══ TRECHO DO DOCUMENTO

Letramento e variabilidade linguística
O modo como as pessoas falam é moldado por múltiplos fatores como: escolaridade, sexo, época histórica, grupo social, localização geográfica, entre outros. Por isso, falantes de um mesmo idioma podem se comunicar de formas bem distintas (Machado, 2024, aula 3).
No entanto, tais diferenças não significam que há um jeito certo ou errado de se falar. É verdade que existe a norma culta, formalizada pela gramática normativa, que deve ser aprendida e respeitada em determinadas situações de comunicação, sobretudo escrita. Mas a noção de variabilidade linguística propõe que as diferenças na fala são um fenômeno natural e, por isso, não devem ser condenadas. Antes, deve-se analisar o contexto e a adequação da variedade usada (Machado, 2025, aula 3).
A professora da disciplina dá um excelente exemplo sobre isso:
“Tem uma historinha que ilustra bem isso, é a de um nordestino que dizia estar com sardade de sua amada, e um fidalgo lhe corrige dizendo que o certo é saudade; ele pensa se for saudade não pode ser da minha Tereza” (Machado, 2025, aula 3, grifos do original).

════

#### EXERCÍCIO PROPOSTO 1
Liste os fatores que, segundo o trecho sobre variabilidade linguística, moldam o modo como as pessoas falam.
#### EXERCÍCIO PROPOSTO 2
Por favor, dê prosseguimento ao trecho sobre variabilidade linguística a partir da última frase apresentada.
Os dados abaixo vêm de uma fonte diferente da do trecho.

══ CONTEÚDO DOS DADOS

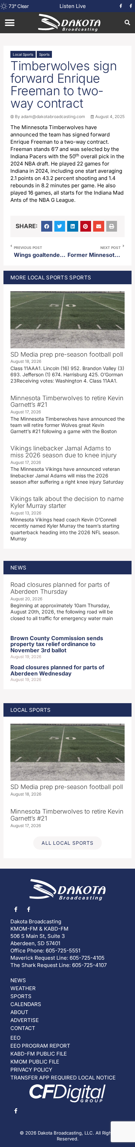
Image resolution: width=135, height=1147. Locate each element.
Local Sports (23, 54)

════

#### RESPOSTA ESCRITA 1
- escolaridade
- sexo
- época histórica
- grupo social
- localização geográfica

#### RESPOSTA ESCRITA 2
Portanto, letrar-se não envolve apenas ser capaz de compreender um texto, mas também o reconhecimento da multiplicidade de usos de nossa língua e o entendimento que cada variedade linguística carrega a identidade e a história de seus falantes. O contato com textos que reflitam essa multiplicidade é essencial para expandir a visão de mundo do leitor e prevenir a discriminação contra modos de expressão diferentes.
Letramento crítico e múltiplos letramentos
As práticas sociais de leitura, escrita e uso da língua/linguagem são heterogêneas e definidas socioculturalmente. Nesse contexto, podemos falar em letramentos dominantes e marginalizados. Os primeiros são aqueles institucionalizados, regulados, controlados e sistematizados, produzidos por especialistas. Já os segundos, por vezes chamados de letramentos “vernaculares” ou locais, originam-se na vida cotidiana e nas culturas locais (Rojo, 2008).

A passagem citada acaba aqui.